Records excerpted from a collection
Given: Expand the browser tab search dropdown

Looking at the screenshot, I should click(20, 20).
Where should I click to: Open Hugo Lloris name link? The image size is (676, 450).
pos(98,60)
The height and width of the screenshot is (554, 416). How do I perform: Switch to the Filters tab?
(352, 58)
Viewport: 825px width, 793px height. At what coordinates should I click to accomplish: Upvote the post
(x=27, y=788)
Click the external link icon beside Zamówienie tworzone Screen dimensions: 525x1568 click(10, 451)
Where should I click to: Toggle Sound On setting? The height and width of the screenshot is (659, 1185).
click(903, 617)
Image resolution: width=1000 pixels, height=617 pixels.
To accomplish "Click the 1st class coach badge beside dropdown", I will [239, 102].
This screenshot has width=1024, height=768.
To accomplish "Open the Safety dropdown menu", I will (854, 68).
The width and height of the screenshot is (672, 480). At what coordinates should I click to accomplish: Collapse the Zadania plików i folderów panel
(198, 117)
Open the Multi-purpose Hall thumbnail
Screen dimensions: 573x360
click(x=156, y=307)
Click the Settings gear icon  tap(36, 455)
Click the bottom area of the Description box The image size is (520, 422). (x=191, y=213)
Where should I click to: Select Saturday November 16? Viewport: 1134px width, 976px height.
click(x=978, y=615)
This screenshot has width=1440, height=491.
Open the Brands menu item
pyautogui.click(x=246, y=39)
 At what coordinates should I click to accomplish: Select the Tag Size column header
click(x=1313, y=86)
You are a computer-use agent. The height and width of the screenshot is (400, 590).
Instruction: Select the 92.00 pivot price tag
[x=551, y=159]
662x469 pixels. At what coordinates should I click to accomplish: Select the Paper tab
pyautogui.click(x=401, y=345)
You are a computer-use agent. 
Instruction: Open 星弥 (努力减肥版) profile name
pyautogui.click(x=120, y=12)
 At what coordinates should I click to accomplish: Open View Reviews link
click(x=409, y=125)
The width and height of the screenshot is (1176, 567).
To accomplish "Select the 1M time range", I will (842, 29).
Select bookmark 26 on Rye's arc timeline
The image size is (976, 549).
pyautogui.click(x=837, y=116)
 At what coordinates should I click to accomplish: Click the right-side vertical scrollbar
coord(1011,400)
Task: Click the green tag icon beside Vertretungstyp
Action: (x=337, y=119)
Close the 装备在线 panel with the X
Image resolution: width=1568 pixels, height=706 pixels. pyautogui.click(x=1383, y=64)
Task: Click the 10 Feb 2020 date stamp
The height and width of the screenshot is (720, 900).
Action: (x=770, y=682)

Problem description
The answer must be every line from the records above that contains the word "will", copied in full.

Task answer
To accomplish "Click the 1st class coach badge beside dropdown", I will [239, 102].
To accomplish "Open the Safety dropdown menu", I will (854, 68).
To accomplish "Select the 1M time range", I will (842, 29).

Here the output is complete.